▶ Exercise goal
Among the entries below, extract exactly the lines that run from the one with "Viewport: 868px width, 363px height." through the one with "Open the calendar", both ends included.

** Material supplied follows **

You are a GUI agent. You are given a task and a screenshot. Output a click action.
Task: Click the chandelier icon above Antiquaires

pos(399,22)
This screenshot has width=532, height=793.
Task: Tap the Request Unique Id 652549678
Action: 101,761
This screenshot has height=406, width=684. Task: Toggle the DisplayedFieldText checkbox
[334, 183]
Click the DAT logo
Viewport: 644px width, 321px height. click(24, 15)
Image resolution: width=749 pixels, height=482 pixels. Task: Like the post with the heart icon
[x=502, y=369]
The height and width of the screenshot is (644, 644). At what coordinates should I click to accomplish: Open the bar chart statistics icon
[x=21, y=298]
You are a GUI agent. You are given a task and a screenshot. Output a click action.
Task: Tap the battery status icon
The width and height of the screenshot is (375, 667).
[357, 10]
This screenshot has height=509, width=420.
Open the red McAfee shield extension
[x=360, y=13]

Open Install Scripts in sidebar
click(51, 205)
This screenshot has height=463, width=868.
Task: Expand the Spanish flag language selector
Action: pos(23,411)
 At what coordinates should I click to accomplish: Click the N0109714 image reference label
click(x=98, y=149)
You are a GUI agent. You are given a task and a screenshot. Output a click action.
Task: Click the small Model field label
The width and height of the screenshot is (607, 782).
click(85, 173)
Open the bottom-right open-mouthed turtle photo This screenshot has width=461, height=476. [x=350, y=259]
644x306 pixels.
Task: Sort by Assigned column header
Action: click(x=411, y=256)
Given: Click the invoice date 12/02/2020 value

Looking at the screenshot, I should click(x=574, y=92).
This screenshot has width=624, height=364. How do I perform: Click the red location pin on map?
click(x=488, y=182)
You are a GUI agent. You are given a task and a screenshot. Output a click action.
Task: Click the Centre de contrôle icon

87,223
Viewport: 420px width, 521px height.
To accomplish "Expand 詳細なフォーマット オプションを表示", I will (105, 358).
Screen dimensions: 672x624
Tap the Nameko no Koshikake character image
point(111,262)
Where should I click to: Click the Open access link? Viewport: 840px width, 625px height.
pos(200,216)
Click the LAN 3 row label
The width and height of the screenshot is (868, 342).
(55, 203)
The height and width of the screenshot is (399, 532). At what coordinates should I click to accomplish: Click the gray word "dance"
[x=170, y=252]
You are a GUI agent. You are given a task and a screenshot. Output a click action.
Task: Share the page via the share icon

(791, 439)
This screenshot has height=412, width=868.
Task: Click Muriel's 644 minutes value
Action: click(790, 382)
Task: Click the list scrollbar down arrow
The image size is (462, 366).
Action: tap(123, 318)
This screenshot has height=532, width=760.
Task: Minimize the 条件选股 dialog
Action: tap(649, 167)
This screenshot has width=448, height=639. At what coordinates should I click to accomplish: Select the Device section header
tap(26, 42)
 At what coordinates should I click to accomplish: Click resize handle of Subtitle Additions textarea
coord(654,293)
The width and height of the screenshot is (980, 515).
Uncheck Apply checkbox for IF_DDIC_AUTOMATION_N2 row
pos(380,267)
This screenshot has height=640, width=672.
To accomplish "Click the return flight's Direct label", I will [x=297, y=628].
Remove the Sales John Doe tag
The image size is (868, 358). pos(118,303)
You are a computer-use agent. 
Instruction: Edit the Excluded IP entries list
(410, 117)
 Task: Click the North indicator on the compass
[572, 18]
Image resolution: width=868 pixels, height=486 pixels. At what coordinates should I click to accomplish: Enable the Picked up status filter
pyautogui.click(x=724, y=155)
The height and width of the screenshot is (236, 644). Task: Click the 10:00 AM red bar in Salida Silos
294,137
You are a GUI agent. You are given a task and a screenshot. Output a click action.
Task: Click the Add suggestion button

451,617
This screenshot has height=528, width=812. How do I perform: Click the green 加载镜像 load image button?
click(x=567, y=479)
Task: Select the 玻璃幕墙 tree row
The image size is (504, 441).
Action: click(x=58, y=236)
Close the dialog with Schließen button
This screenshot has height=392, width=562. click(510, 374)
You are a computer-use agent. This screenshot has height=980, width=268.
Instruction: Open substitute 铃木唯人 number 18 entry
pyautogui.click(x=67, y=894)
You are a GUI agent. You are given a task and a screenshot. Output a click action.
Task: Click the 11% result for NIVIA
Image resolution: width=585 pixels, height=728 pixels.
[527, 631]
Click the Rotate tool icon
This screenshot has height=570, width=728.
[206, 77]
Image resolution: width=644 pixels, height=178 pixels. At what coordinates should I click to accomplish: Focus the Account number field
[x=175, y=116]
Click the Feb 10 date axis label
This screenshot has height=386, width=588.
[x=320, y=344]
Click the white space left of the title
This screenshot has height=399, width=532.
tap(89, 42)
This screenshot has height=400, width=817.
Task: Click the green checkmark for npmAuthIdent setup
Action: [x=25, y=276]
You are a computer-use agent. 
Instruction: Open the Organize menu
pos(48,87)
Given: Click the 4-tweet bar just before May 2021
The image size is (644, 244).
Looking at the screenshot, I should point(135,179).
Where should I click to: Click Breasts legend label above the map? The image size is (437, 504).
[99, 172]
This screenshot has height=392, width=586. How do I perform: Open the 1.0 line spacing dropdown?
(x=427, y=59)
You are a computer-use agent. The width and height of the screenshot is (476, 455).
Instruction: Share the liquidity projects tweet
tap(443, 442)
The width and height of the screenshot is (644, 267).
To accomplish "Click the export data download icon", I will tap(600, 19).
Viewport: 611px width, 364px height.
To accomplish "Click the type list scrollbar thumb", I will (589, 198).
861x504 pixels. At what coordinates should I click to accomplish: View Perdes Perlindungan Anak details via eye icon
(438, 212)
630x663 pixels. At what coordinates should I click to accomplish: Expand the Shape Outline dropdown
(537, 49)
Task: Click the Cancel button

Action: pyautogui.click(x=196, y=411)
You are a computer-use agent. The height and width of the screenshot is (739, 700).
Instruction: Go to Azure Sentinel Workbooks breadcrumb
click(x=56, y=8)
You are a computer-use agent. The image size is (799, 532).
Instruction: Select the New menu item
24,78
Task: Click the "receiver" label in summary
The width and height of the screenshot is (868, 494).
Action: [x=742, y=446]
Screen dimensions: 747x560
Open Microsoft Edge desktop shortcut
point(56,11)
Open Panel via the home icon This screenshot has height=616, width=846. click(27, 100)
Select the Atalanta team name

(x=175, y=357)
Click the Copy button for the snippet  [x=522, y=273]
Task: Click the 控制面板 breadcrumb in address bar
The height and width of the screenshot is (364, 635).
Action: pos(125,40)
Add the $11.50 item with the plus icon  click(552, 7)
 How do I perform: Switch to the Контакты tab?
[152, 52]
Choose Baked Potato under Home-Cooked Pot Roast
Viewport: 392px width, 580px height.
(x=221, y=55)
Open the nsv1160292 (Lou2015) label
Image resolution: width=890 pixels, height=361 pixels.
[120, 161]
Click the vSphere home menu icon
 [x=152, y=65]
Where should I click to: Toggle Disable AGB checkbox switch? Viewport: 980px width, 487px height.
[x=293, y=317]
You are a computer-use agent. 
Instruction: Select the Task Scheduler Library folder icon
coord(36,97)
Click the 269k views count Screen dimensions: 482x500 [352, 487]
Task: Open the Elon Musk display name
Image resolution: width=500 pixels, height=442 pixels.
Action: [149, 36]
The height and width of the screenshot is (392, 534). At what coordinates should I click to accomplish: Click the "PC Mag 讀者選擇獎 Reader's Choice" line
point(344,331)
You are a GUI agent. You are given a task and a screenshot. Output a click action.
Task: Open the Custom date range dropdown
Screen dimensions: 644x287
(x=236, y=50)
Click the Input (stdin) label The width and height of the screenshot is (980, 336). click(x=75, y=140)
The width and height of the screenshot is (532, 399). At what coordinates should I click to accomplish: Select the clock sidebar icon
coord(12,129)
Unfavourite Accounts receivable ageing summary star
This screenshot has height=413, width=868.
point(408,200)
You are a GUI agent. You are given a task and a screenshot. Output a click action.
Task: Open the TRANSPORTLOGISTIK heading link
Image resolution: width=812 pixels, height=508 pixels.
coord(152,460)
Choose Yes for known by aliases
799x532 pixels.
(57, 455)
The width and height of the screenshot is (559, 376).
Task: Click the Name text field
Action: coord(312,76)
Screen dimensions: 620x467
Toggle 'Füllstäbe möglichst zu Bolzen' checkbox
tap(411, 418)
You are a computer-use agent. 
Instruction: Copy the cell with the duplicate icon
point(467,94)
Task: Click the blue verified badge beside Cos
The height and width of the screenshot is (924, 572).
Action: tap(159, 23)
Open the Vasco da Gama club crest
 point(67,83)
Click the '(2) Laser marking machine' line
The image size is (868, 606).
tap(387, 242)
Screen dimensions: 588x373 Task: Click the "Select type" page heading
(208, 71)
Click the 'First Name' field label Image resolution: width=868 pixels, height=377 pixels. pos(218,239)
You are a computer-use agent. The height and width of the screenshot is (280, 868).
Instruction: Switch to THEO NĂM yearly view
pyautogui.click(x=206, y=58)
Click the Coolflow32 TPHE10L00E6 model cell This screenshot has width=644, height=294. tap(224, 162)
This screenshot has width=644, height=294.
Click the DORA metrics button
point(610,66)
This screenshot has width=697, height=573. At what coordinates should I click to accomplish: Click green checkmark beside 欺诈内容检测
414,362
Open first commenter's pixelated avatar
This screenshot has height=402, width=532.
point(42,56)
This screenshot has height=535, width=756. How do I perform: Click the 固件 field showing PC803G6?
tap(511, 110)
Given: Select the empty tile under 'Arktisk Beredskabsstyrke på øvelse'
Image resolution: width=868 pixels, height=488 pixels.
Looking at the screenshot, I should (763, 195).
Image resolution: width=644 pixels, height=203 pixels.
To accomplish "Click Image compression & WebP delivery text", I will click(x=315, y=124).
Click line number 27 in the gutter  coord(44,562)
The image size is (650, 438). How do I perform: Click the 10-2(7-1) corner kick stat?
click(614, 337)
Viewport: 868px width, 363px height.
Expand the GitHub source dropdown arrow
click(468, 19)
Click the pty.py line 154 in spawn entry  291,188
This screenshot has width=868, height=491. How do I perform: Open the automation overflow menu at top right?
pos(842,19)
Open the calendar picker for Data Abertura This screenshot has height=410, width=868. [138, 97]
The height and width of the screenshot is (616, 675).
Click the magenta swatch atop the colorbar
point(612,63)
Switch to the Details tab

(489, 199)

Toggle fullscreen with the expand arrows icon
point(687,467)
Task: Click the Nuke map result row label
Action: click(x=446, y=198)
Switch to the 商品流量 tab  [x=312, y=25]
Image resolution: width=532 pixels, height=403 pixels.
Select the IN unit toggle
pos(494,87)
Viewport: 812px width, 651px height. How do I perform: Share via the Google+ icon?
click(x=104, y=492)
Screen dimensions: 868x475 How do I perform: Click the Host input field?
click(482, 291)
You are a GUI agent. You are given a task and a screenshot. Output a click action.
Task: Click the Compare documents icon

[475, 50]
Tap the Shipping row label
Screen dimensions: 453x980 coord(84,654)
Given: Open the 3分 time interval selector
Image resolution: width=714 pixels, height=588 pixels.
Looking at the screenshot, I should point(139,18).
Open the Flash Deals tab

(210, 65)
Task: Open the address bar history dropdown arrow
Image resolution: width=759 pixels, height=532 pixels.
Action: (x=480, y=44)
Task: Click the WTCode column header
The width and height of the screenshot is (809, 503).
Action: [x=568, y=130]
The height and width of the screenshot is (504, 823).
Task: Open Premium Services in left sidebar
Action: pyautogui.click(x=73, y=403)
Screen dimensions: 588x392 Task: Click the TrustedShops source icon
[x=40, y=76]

** End of Material supplied **

▶ Answer box
Viewport: 868px width, 363px height.
Expand the GitHub source dropdown arrow
click(468, 19)
Click the pty.py line 154 in spawn entry  291,188
This screenshot has width=868, height=491. How do I perform: Open the automation overflow menu at top right?
pos(842,19)
Open the calendar picker for Data Abertura This screenshot has height=410, width=868. [138, 97]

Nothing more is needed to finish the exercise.